Give the data again in full, with every character unchanged.

---- INPUT MATERIAL

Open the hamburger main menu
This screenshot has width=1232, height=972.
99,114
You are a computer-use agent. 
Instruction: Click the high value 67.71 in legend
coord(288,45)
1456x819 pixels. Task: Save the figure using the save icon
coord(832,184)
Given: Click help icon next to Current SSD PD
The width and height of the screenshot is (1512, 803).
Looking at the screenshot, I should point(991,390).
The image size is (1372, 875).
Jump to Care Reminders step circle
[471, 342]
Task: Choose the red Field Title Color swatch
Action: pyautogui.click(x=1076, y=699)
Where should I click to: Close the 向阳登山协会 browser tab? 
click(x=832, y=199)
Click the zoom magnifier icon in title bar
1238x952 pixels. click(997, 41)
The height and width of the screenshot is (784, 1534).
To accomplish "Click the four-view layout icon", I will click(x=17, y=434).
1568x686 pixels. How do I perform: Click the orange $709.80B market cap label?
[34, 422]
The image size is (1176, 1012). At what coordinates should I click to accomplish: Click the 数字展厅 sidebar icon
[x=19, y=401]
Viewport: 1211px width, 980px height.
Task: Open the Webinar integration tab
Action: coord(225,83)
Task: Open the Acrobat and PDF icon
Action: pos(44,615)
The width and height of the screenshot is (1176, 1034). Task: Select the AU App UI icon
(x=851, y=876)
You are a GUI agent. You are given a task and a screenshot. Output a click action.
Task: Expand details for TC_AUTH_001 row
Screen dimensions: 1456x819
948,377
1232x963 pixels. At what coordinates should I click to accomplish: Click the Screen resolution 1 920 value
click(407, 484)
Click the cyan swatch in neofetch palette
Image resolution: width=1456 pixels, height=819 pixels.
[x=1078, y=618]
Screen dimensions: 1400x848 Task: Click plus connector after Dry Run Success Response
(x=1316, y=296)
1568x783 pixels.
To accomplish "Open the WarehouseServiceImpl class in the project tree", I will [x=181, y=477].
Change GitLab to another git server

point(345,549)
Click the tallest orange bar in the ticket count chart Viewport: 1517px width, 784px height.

--------

OUTPUT OF THE TASK.
Open the hamburger main menu
This screenshot has width=1232, height=972.
99,114
You are a computer-use agent. 
Instruction: Click the high value 67.71 in legend
coord(288,45)
1456x819 pixels. Task: Save the figure using the save icon
coord(832,184)
Given: Click help icon next to Current SSD PD
The width and height of the screenshot is (1512, 803).
Looking at the screenshot, I should point(991,390).
The image size is (1372, 875).
Jump to Care Reminders step circle
[471, 342]
Task: Choose the red Field Title Color swatch
Action: pyautogui.click(x=1076, y=699)
Where should I click to: Close the 向阳登山协会 browser tab? 
click(x=832, y=199)
Click the zoom magnifier icon in title bar
1238x952 pixels. click(997, 41)
The height and width of the screenshot is (784, 1534).
To accomplish "Click the four-view layout icon", I will click(x=17, y=434).
1568x686 pixels. How do I perform: Click the orange $709.80B market cap label?
[34, 422]
The image size is (1176, 1012). At what coordinates should I click to accomplish: Click the 数字展厅 sidebar icon
[x=19, y=401]
Viewport: 1211px width, 980px height.
Task: Open the Webinar integration tab
Action: coord(225,83)
Task: Open the Acrobat and PDF icon
Action: pos(44,615)
The width and height of the screenshot is (1176, 1034). Task: Select the AU App UI icon
(x=851, y=876)
You are a GUI agent. You are given a task and a screenshot. Output a click action.
Task: Expand details for TC_AUTH_001 row
Screen dimensions: 1456x819
948,377
1232x963 pixels. At what coordinates should I click to accomplish: Click the Screen resolution 1 920 value
click(407, 484)
Click the cyan swatch in neofetch palette
Image resolution: width=1456 pixels, height=819 pixels.
[x=1078, y=618]
Screen dimensions: 1400x848 Task: Click plus connector after Dry Run Success Response
(x=1316, y=296)
1568x783 pixels.
To accomplish "Open the WarehouseServiceImpl class in the project tree", I will [x=181, y=477].
Change GitLab to another git server

point(345,549)
Click the tallest orange bar in the ticket count chart Viewport: 1517px width, 784px height.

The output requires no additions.